About 3,000 cattle in Rajasthan and Gujarat perished from the viral infection lumpy skin disease in August.

Cattle are particularly susceptible to the highly infectious viral illness known as lumpy skin disease (LSD). As of Thursday, the Centre said that it had been responsible for the deaths of about 57,000 cattle throughout the country. Currently, the number of afflicted animals exceeds 15,21,000 strong. Cases have been documented in at least seven different Indian states, including Gujarat, Rajasthan, Punjab, Uttar Pradesh, Haryana, and Delhi.

It has been suggested that the United States take active measures to quarantine affected animals and halt the spread of the illness. The state governments of Rajasthan and Gujarat have set up district-level control centres to monitor the spread of the disease and launch effective prevention programs, but the epidemic is still gaining momentum there. About 3,000 cattle in these two states perished from the virus in August.

In a press release, the Chief Minister's Office (CMO) said that the Chief Minister had ordered government employees to raise public awareness about the sickness and remain in their respective areas of duty in order to provide individuals with immediate help.

What are the causes?

Infectious illness in cattle and buffalo caused by the capripox virus, often known as lumpy skin disease (LSD). Some types of flies, mosquitoes, and ticks are responsible for its spread. In animals that have never been exposed to the virus before, it may induce a high temperature, skin nodules, and ultimately death.

What increases the risk?

The condition known as Lumpy Skin Disease cannot be cured. Once vectors (fly, etc.) are in a region, it is difficult to prevent further attacks on cattle. By engaging in risky behaviours, people increase the likelihood that an illness may spread. In addition, the absence of a vaccination may pose an additional threat.

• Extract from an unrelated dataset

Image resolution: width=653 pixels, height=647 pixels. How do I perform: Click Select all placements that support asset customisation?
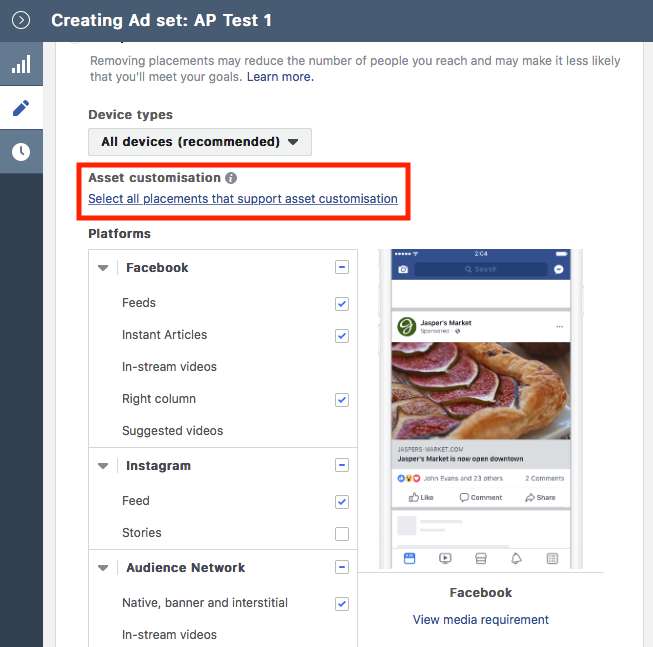243,199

How can we prevent the spread?

The prevention and treatment of lumpy skin disease requires four strategies: movement restriction (quarantine), vaccination, slaughter campaigns, and management. The immunization against lumpy skin disease has already been administered to at least 97 million people. Out of them, almost 80,000 cattle were able to beat the virus. In 1962, a free hotline was set up to help dairy producers and cattle herders deal with the virus.

Can the diseases affect humans?

In other words, the illness cannot be transmitted from animals to humans, meaning that people are immune to it. Therefore, this increase in cases may not warrant much concern beyond its influence on cattle products.

In September 2020, soon before the current outbreak, a strain of LSD virus was discovered in Maharashtra, India. Cases have been reported in Gujarat over the last several years, but they haven't spread there quite as rapidly as they have elsewhere.